As I got there early, I sat through a few mitigated hearings before making my way to the contested hearing courtroom. I listened to a few others plead their cases, mostly unsuccessfully, until I had the chance to present my case.
I started out with the nit-picky technicalities, but the judge did not seem to be too interested in them. Maybe I just introduced them the wrong way, but I have a feeling if it had been a lawyer there the judge would have paid more attention to what I was actually saying — for example, the case against me was not mailed to one of the addresses I requested, the ticket was not signed, and the ticket was listed as a non-traffic violation even though the cited RCW is a traffic violation.
Next I proceded with my case.

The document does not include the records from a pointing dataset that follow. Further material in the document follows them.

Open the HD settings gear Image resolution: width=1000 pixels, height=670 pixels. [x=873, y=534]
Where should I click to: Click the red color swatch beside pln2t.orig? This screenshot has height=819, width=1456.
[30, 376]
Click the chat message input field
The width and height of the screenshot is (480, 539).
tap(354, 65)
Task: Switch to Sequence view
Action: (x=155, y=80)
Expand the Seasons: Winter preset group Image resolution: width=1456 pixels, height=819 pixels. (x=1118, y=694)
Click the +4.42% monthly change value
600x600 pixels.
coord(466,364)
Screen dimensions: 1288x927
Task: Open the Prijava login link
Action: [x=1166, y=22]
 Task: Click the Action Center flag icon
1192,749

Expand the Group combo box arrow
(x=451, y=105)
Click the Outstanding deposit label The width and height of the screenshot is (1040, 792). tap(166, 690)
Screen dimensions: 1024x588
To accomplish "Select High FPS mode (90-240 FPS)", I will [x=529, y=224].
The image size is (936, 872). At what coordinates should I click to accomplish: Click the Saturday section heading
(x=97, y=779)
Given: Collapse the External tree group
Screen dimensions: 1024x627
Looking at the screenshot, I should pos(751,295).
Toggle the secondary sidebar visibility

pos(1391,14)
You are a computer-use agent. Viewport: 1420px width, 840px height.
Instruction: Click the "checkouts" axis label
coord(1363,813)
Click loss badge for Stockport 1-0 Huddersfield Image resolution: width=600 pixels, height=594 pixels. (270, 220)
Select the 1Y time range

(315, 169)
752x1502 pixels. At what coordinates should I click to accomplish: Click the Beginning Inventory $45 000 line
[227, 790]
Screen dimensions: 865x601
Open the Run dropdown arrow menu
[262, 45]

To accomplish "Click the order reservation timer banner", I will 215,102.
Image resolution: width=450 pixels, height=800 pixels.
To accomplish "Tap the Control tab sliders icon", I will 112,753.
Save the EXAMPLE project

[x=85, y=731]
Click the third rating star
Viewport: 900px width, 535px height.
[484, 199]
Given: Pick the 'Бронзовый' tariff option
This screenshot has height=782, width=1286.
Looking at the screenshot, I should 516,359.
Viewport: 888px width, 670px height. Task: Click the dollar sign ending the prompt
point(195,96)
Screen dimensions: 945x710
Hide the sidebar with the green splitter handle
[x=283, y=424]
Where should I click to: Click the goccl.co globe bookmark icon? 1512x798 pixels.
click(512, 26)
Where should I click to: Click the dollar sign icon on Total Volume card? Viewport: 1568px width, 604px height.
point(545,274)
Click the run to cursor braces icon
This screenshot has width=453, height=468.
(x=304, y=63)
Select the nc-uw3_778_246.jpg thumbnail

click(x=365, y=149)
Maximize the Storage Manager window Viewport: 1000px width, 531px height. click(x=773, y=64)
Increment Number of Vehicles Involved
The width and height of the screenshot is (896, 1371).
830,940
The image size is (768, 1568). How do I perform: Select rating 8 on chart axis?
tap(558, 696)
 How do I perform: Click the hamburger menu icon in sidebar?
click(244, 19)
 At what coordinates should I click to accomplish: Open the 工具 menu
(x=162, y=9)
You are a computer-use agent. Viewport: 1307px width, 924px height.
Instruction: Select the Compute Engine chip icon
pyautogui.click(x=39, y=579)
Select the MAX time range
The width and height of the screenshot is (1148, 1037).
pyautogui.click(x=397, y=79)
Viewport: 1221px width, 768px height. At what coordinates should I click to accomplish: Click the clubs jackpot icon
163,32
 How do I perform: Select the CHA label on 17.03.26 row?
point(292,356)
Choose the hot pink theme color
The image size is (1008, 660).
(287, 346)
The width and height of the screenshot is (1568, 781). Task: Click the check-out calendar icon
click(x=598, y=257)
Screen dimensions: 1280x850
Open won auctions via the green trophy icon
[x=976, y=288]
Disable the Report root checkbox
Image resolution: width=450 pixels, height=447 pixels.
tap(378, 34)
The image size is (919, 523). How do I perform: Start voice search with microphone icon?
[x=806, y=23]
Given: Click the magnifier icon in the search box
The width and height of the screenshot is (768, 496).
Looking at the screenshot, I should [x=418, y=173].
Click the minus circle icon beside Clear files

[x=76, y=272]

I gave the judge a photo of the intersection where the officer alleges I failed to stop and showed that, by RCW 46.61.755, I was acting as a pedestrian at the time I passed the stop sign and was therefore not required to stop.
The judge said “Well how do I know that’s what happened?” and decided to postpone the courtdate to subpoena the officer to testify.
Since it looks like its turning into a “my word versus his” battle, a battle that police officers will always win unless there is compelling video evidence to the contrary, my next step is to find some witnesses who can back up my story. This is no small task — the incident occurred two months ago — and more importantly, a college quarter ago — and the only witnesses were random people out and about at 10:40 am. Perhaps my best bet is to stand out there with a sign saying I’m looking for witnesses, but even that seems like a long shot.
A more realistic option will be to postpone the court date as long as possible, hope the officer doesn’t show up, and if he does quiz him about other facts in the case — such as the color of the car I rode alongside as I came to the stop sign, the color of my bike and my backpack, about how many bicyclists ran the next stop sign where he detained me while he ticketed me, and so forth. But even that seems like a losing battle.
And if I lose that battle, I will appeal based on the unsigned ticket, the traffic-vs-non-traffic disparity, and the insufficient time to subpoena witnesses.
What I do promise is that the state will, overall, lose much more money going after me than they can possibly hope to gain by forcing me to pay the ticket.
In fact, I would encourage everyone who ever gets a ticket of any kind to contest to the fullest extent of the law — if we make it so expensive to enforce these inane laws that overall they lose money, the laws will either go away or become unenforced, which is better for everyone. Maybe the cops can go back to stopping and solving real crimes instead of harassing motorists and bicyclists on UW campus.